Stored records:
___
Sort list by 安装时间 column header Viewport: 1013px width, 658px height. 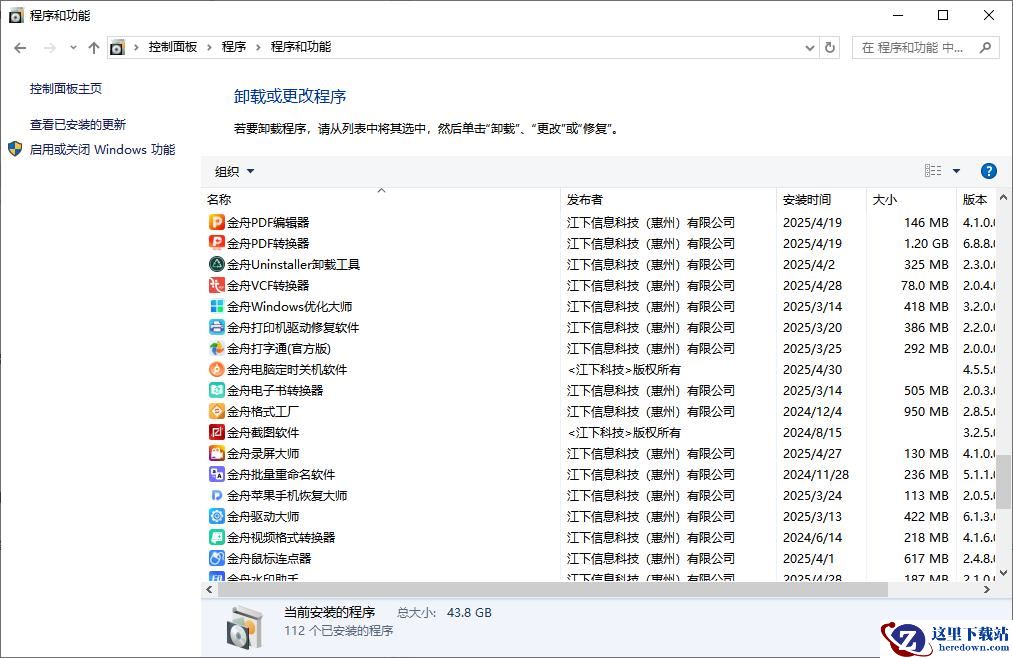coord(807,199)
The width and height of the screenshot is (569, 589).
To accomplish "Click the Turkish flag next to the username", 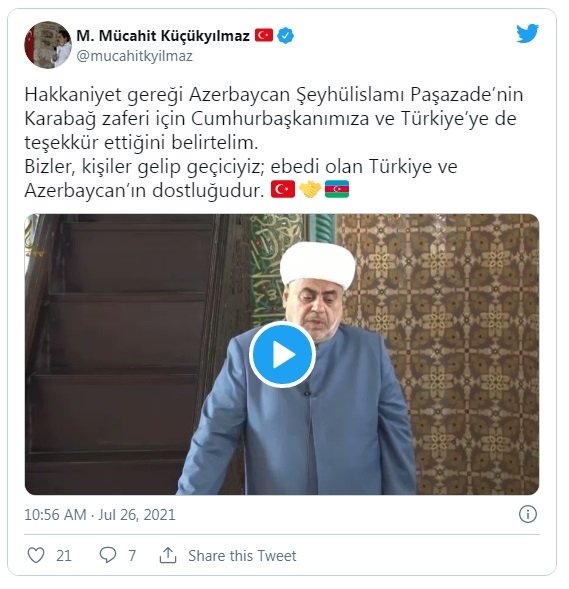I will pos(264,35).
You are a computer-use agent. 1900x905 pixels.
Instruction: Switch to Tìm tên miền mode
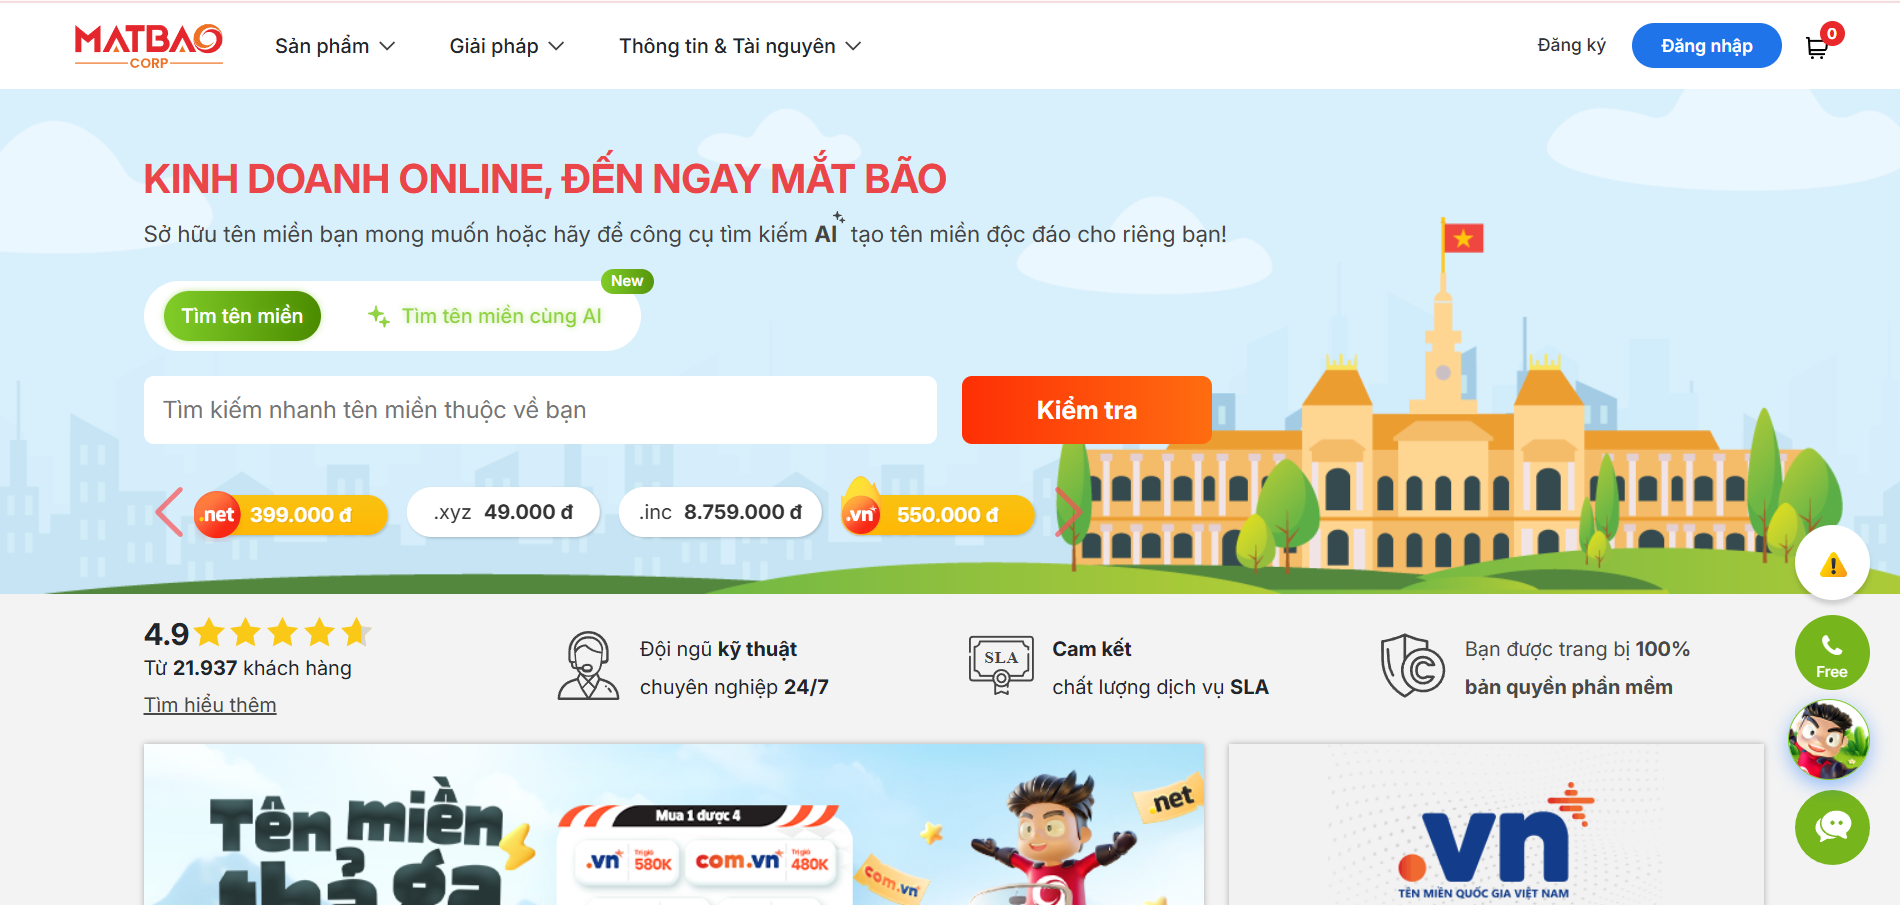coord(242,316)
___
**Task goal:**
Output exactly the lines from the one that has "You are a computer-use" through the end of the data. Do not include pictures.

**Exercise answer:**
You are a computer-use agent. 1900x905 pixels.
Instruction: Switch to Tìm tên miền mode
coord(242,316)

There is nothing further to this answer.